Psy policyjne - jak wygląda ich służba?
Wiele osób myśli, że w dzisiejszych czasach rozbudowana technologia i nowoczesny sprzęt z łatwością mogą zastąpić psy policyjne. Nic bardziej mylnego! Praca psów policyjnych jest nieoceniona, a ich służba przydaje się funkcjonariuszom praktycznie każdego dnia! W Komendzie Miejskiej Policji w Szczecinie psy policyjne odgrywają niezwykle ważną rolę:
- Ogniwo przewodników psów służbowych posiada aktualnie 14 piesków. Są to psy różnych ras i różnych kategorii. Psy w policji spełniają różne role i pełnią różne funkcje. Wyróżniamy psy patrolowe, patrolowo-tropiące, do wykrywania środków wybuchowych oraz zapachów narkotyków i ludzkich zwłok. Psy na co dzień pełnią służbę jak zwykli policjanci, z tym, że drugim policjantem jest po prostu funkcjonariusz na czterech łapach! - mówi rzecznik szczecińskiej policji sierż. szt. Paweł Pankau
Jak jednak wygląda codzienna praca psa policyjnego?
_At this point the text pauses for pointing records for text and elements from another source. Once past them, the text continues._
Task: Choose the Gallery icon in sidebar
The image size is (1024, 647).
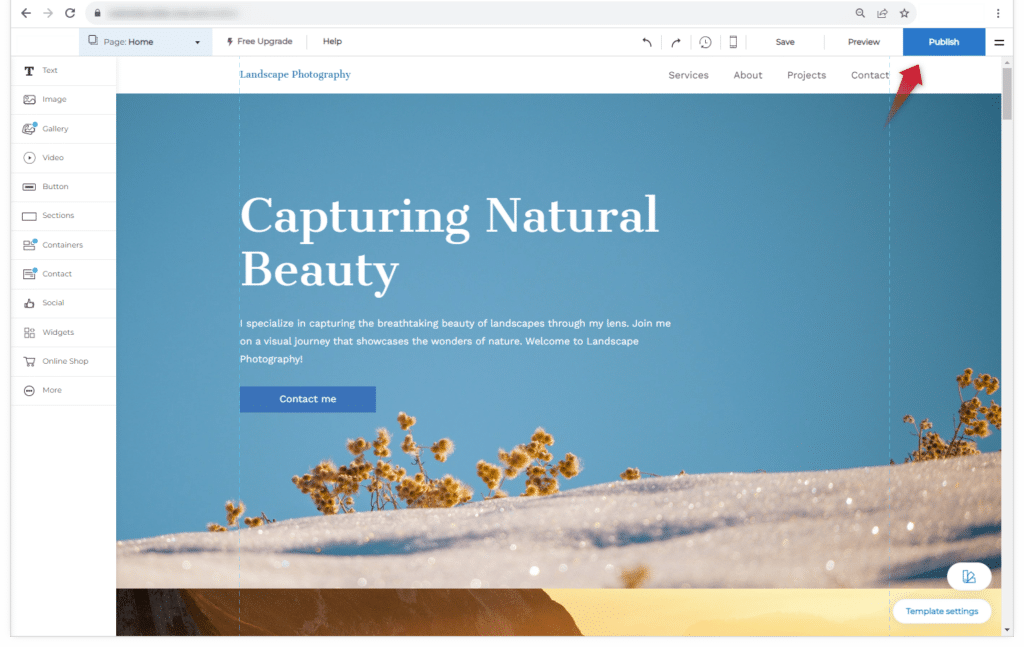Action: [x=29, y=129]
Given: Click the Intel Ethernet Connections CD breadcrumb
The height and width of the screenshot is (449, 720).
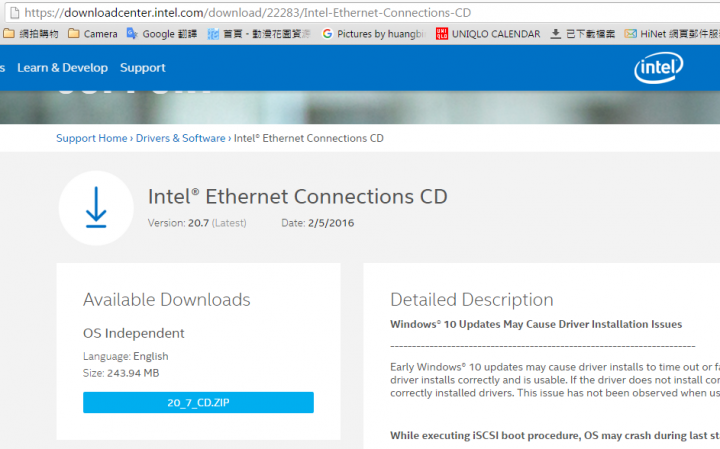Looking at the screenshot, I should [x=308, y=138].
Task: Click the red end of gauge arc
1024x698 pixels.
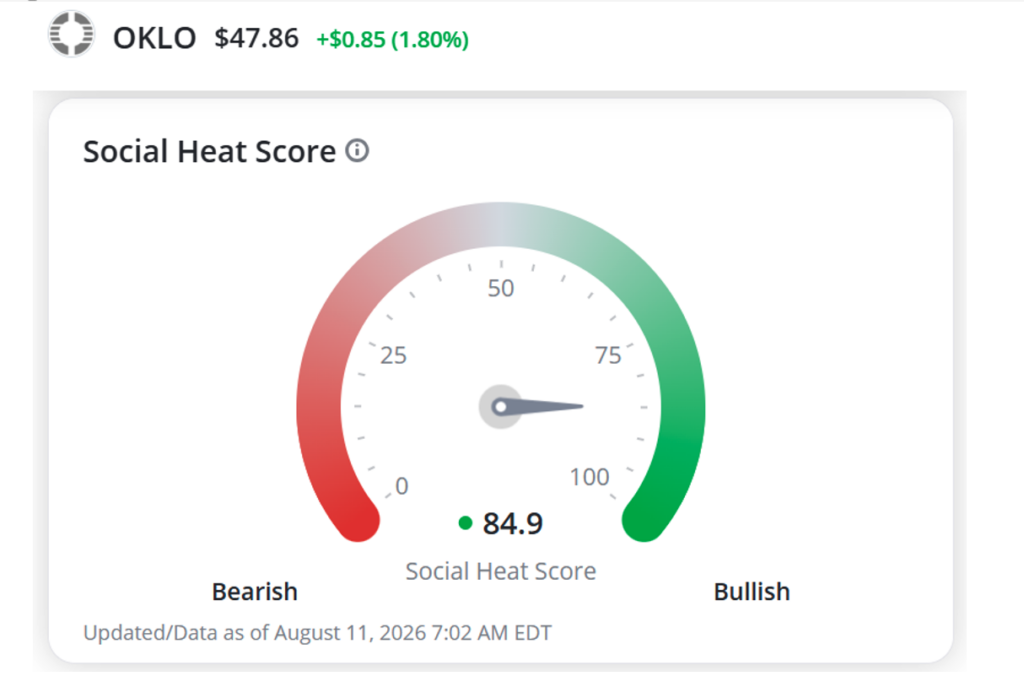Action: pos(358,520)
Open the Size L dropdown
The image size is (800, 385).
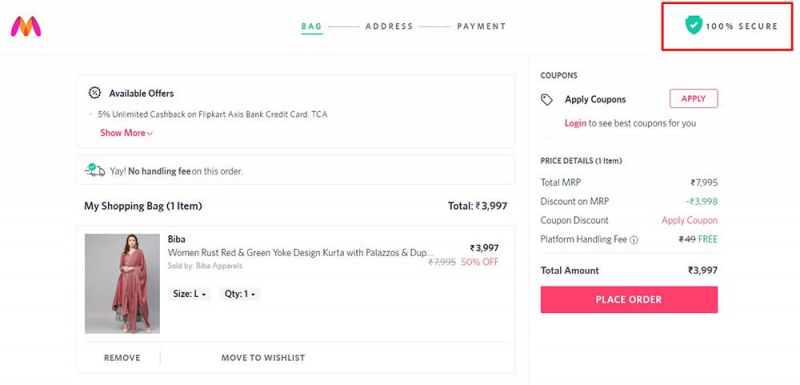(x=189, y=294)
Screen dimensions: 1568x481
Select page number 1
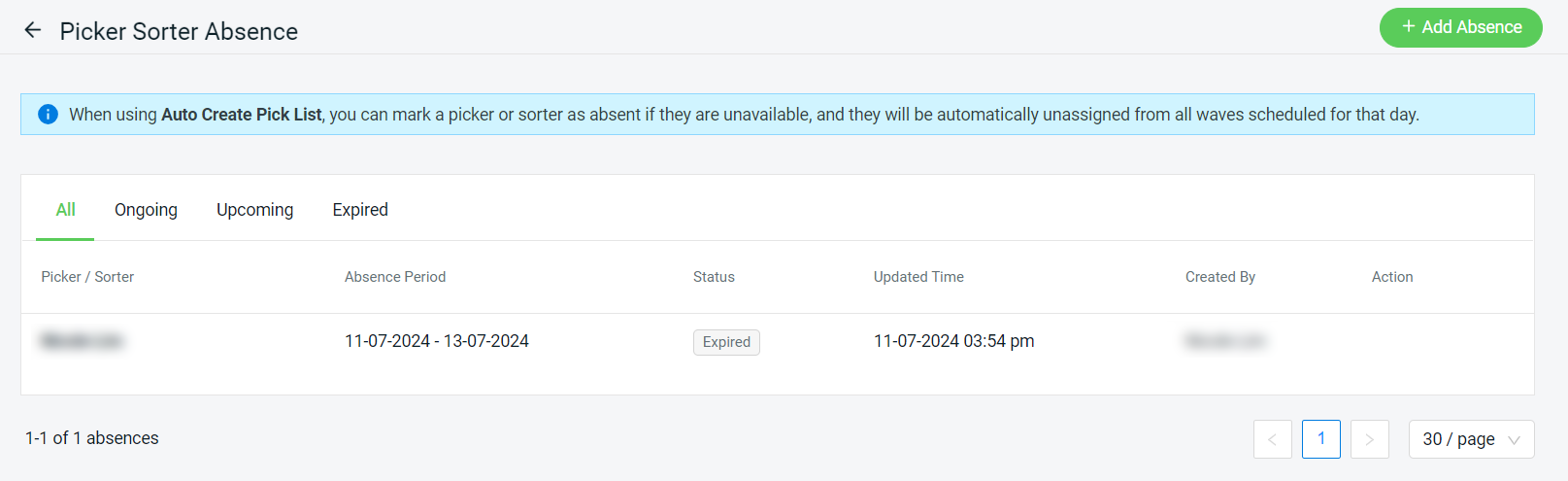1320,439
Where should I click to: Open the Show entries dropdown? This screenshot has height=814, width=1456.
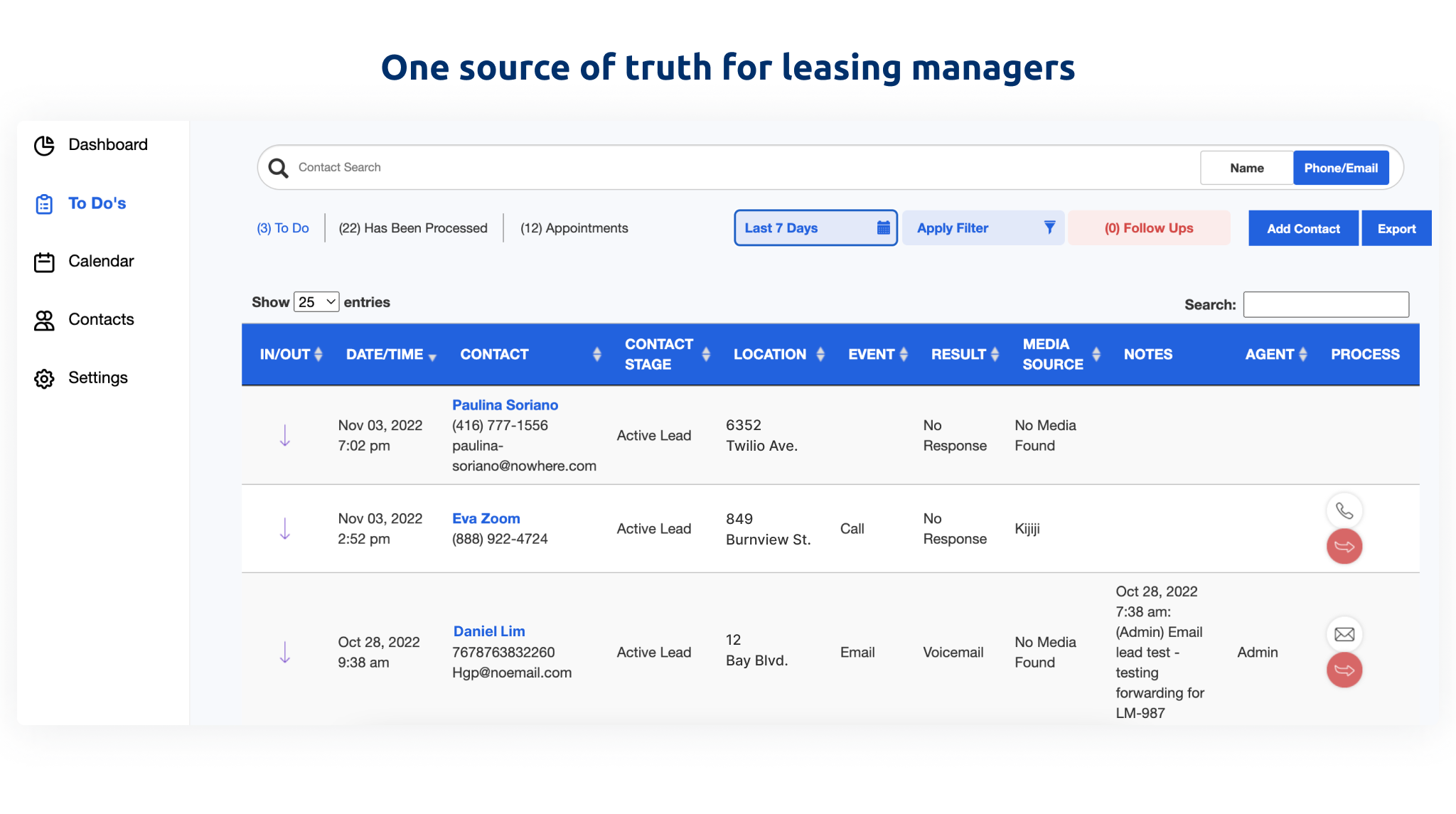click(x=316, y=301)
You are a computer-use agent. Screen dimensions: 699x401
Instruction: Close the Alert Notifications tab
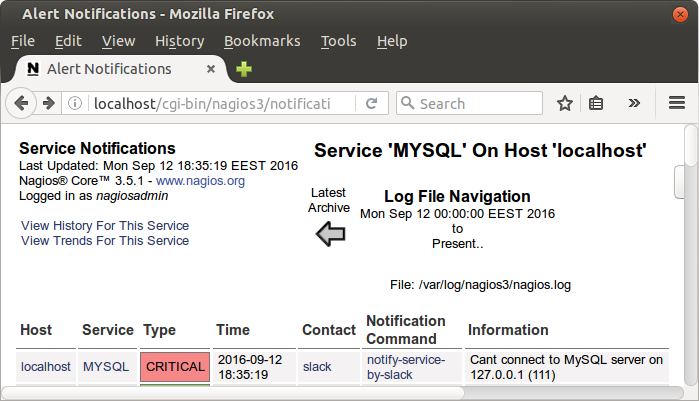point(211,69)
- Takie psy są codziennie dysponowane do służby i pełnią tę służbę ze swoim opiekunem. Kiedy są potrzebne do zadań specjalnych, wtedy są dysponowane przez dyżurnego jednostki, chociażby do działań poszukiwawczych - dodaje sierż. szt. Pankau
Należy dodać, że psy policyjne są biologicznie o wiele przystosowane do tropienia aniżeli ludzie. Dlatego ich pomoc aż po dziś dzień jest tak ważna i niezastąpiona:
- Psy są wyposażone w mechanizmy, pozwalające im na wykrycie zapachów, których człowiek nie byłby w stanie poczuć - tłumaczy sierż. szt. Pankau
Pokazy psów policyjnych w Komendzie Miejskiej Policji w Szczecinie
Po zebraniu niezbędnej dawki wiedzy, przyszła pora na zaprezentowanie psów policyjnych. Poznaliśmy dwa owczarki oraz terriera: Karła, Rambo oraz Sarę. To jednak Karzeł był w centrum uwagi, prezentując nam sztuczki na torze przeszkód. Nad jego popisami czuwał jego opiekun, mł.asp. Piotr Szczepanowski. Policjant opowiedział o swoich najciekawszych akcjach, które przeprowadził z Karłem:
- Wspólnie z psem wjeżdżaliśmy dźwigiem na środek statku, gdzie podejmowaliśmy tropienie poszukiwanego mężczyzny! - mówi mł.asp. Szczepanowski
Opiekun Karła wytłumaczył również, że służba takiego psa trwa 10 lat. Z początku jest on selekcjonowany z zaprzyjaźnionych hodowli, a następnie odbywa specjalne szkolenie pod Warszawą. Po zakończeniu służby pies odchodzi na zasłużoną emeryturę i zamieszkuje w ciepłym, wygodnym domu.